We need a major initiative in public diplomacy to bridge the divide between Islam and the rest of the world. For the education of the next generation of Islamic youth, we need an international effort to compete with radical Madrassas. We have seen what happens when Palestinian youth have been fed a diet of anti-Israel propaganda. And we must support human rights groups, independent media and labor unions dedicated to building a democratic culture from the grass-roots up. Democracy won't come overnight, but America should speed that day by sustaining the forces of democracy against repressive regimes and by rewarding governments which take genuine steps towards change.
We cannot be deterred by letting America be held hostage by energy from the Middle East. If I am President, we will embark on a historic effort to create alternative fuels and the vehicles of the future – to make this country energy independent of Mideast oil within ten years. So our sons and daughters will never have to fight and die for it.
Finally, if we are going to be serious about the War on Terror, we need to be much more serious about homeland security. Today, fire departments only have enough radios for half their firefighters and almost two-thirds of firehouses are short-staffed. We should not be opening firehouses in Baghdad and closing them down in New York City. We need to put 100,000 more firefighters on duty and we need to restore the 100,000 police on our streets which I fought for and won in 1994 but which the Bush Administration has cut in budget after budget.
We need to provide public health labs with the basic expertise they need but now lack to respond to chemical or biological attack.
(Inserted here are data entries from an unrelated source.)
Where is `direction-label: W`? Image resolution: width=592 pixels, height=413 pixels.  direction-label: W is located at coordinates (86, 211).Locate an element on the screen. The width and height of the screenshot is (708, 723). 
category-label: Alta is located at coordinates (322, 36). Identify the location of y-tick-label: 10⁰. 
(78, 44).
We need new safeguards for our chemical and nuclear facilities.
And our ports – like the Port of Los Angeles – need new technology to screen the 95 percent of containers that now enter this country without any inspection at all. And we should accelerate the action plans agreed to in US-Canada and US-Mexico “smart border” accords while implementing new security measures for cross border bridges. President Bush says we can’t afford to fund homeland security. I say we can’t afford not to.
The safety of our people, the security of our country, the memory of our brothers and sisters, mothers and fathers, neighbors and heroes we lost on September 11th call on us to win this war we did not seek.
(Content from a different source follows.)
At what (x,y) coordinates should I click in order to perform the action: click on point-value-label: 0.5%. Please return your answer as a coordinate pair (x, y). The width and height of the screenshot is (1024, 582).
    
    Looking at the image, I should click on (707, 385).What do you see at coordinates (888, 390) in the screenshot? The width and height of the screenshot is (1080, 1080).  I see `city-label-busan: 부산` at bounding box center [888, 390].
And our children’s future demands that we also do everything in our power to prevent the creation of tomorrow’s terrorists today. Maybe there’s no going back to the days before baggage checks and orange alerts. Maybe they’re with us forever. But I don’t believe they have to be. I grew up at a time of bomb shelters and air raid drills. But America had leaders of vision and courage in both parties. And today, the Cold War is memory, not reality.
I believe we can bring a real victory in the War on Terror. I believe we must, not only for ourselves but for all who look to America as “the last best hope of earth.” I believe we can meet that ideal – and that’s why I’m running for President.